Streamlining Medicare Rexulti Prior Authorization

Navigating Medicare Rexulti prior authorization presents unique challenges, particularly given the drug's common PA requirements and Medicare's specific administrative structures for medical and pharmacy benefits. Klivira provides the automation needed to manage this complexity.

Revenue cycle teams and prior authorization coordinators face a complex landscape when managing high-volume medications like Rexulti for Medicare beneficiaries. Understanding the distinct processes for Original Medicare (Part A/B) and Medicare Part D is critical for efficient PA submission and approval, ensuring timely patient access to essential treatments.

Rexulti and Prior Authorization in the Medicare Context

Rexulti (brexpiprazole) is an atypical antipsychotic indicated for schizophrenia and as adjunctive treatment for major depressive disorder. Due to its therapeutic class and cost, Rexulti is a high-volume prior authorization target across various payer types, including Medicare Advantage and Medicaid managed care plans. For Medicare beneficiaries, PA requirements are primarily managed under Medicare Part D, which covers prescription drugs.

Understanding Medicare's Prior Authorization Framework for Drugs

Original Medicare (Parts A and B) has limited prior authorization scope, primarily for specific medical services and durable medical equipment, with submissions routing through Medicare Administrative Contractors (MACs) such as Noridian, NGS, WPS, Palmetto, FCSO, and Novitas. For prescription drugs like Rexulti, prior authorization falls under Medicare Part D. Part D plans, operated by private commercial insurers, administer pharmacy PA per CMS-approved plan formularies and step-therapy protocols.

Policy Access and Guidelines for Medicare Drug PAs

While National Coverage Determinations (NCDs) and Local Coverage Determinations (LCDs) published by MACs govern medical services under Original Medicare, drug-specific PA criteria for Part D are defined by the individual Part D plans. These criteria must align with CMS-approved formularies, step-therapy requirements, and quantity limits. Klivira's platform incorporates logic to navigate these varied policy sources, ensuring submissions are aligned with the payer's specific requirements.

Submission Channels for Medicare Rexulti Prior Authorization

For Rexulti, PA requests are typically submitted to the patient's Medicare Part D plan or its designated Pharmacy Benefit Manager (PBM). Klivira's robust connectivity facilitates electronic prior authorization (ePA) submissions to a broad network of Part D plans, streamlining what can often be a manual and time-consuming process. While Traditional Medicare medical PA (e.g., for Outpatient Department services or DME) routes through MAC-specific channels, drug PAs are distinct.

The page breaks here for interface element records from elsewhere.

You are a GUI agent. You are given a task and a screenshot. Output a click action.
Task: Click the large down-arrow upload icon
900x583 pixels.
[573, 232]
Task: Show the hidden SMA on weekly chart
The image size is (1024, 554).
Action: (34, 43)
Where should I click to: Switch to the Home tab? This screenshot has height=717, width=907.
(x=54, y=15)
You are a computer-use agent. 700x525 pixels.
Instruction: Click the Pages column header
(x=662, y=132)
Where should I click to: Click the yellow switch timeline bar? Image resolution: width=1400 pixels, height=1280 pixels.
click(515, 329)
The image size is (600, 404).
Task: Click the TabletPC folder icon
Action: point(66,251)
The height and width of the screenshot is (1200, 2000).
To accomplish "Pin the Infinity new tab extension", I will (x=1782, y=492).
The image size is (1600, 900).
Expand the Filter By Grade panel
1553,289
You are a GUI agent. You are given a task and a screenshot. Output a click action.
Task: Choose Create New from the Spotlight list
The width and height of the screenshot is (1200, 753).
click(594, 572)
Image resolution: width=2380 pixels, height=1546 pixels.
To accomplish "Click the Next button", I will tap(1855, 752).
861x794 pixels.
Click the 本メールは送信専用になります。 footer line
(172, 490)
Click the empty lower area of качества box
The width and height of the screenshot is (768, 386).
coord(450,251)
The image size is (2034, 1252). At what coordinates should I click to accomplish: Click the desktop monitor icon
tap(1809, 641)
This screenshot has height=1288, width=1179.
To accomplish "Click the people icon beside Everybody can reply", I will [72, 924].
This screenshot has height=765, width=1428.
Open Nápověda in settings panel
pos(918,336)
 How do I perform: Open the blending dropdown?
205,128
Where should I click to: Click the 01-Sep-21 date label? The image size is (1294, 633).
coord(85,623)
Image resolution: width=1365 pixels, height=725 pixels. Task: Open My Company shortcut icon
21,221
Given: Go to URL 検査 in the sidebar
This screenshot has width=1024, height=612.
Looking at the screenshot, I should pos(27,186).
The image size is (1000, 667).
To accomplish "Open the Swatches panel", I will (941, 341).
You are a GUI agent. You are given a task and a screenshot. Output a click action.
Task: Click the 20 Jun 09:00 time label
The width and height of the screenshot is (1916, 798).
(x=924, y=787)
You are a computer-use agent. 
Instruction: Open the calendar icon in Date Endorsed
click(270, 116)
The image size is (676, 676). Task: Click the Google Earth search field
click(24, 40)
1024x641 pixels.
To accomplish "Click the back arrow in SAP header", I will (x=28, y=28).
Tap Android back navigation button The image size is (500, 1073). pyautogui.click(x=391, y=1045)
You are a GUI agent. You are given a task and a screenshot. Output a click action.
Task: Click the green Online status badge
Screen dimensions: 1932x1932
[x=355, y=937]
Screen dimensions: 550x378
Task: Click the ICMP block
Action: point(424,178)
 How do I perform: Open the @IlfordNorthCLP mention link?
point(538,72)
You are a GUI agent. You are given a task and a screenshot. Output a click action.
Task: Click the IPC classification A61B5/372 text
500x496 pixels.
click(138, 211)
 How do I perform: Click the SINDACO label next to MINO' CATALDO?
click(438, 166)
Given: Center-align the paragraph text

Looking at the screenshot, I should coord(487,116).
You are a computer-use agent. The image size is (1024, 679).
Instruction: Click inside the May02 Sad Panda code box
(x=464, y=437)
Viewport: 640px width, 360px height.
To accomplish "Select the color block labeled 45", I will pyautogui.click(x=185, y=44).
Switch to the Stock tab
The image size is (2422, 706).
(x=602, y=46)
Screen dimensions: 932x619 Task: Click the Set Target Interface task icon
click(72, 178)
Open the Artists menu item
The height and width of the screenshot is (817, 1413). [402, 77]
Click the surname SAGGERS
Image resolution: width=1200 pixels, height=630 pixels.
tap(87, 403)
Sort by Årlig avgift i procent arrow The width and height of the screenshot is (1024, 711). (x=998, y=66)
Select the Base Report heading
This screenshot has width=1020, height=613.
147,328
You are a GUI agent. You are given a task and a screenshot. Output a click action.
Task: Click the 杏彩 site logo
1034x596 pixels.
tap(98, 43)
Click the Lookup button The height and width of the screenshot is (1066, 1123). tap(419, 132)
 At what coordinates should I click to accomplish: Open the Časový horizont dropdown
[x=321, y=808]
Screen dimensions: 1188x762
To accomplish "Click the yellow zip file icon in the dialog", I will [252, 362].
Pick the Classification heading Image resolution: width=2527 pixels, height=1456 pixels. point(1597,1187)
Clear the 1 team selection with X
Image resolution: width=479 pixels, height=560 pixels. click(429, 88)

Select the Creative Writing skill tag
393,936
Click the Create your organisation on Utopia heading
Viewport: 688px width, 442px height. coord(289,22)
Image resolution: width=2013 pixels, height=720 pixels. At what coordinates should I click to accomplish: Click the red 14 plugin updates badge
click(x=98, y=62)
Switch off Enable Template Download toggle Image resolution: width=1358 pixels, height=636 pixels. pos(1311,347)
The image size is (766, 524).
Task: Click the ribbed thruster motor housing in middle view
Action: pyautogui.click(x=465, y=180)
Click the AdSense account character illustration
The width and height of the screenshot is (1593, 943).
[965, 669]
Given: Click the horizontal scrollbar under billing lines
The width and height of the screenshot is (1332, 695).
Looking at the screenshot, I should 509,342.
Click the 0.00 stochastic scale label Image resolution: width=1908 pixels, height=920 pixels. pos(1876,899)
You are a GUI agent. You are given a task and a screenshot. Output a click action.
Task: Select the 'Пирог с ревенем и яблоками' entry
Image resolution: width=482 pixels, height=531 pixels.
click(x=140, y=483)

Klivira's Approach to Medicare Drug Prior Authorization

Klivira automates the complex workflows associated with Medicare Rexulti prior authorization. Our platform integrates with your EMR system, leveraging SMART on FHIR standards where applicable, to extract necessary clinical data. We then intelligently route PA requests to the appropriate Medicare Part D plan or PBM, ensuring adherence to their specific submission channels and policy requirements. This reduces manual effort, accelerates turnaround times, and minimizes potential denials.

Frequently asked questions

Does Original Medicare (Part A/B) require prior authorization for Rexulti?

No, prior authorization for prescription drugs like Rexulti is primarily managed under Medicare Part D. Original Medicare's PA scope is limited to specific medical services and durable medical equipment.

How do Medicare Advantage plans handle Rexulti prior authorization?

Medicare Advantage (MA) plans, which are private plans, administer prior authorizations for drugs like Rexulti according to their specific formularies, medical policies, and utilization management criteria, similar to commercial plans. Klivira supports PA submissions for MA plans.

What role do NCDs and LCDs play in Rexulti prior authorization?

National Coverage Determinations (NCDs) and Local Coverage Determinations (LCDs) establish coverage criteria for medical services under Original Medicare. For prescription drugs under Part D, PA criteria are set by individual Part D plans, aligning with CMS-approved formularies, rather than NCDs or LCDs.

How does Klivira support Medicare Part D prior authorizations for drugs like Rexulti?

Klivira integrates with your EMR to gather clinical data and electronically submits prior authorization requests directly to Medicare Part D plans and their associated PBMs. Our system ensures submissions meet plan-specific formulary, step-therapy, and documentation requirements.

What are common challenges for Rexulti prior authorization under Medicare?

Challenges include navigating the specific formulary and step-therapy requirements of individual Part D plans, ensuring complete clinical documentation to support medical necessity, and managing the varying submission portals and processes across different plans. Klivira addresses these by centralizing and automating the workflow.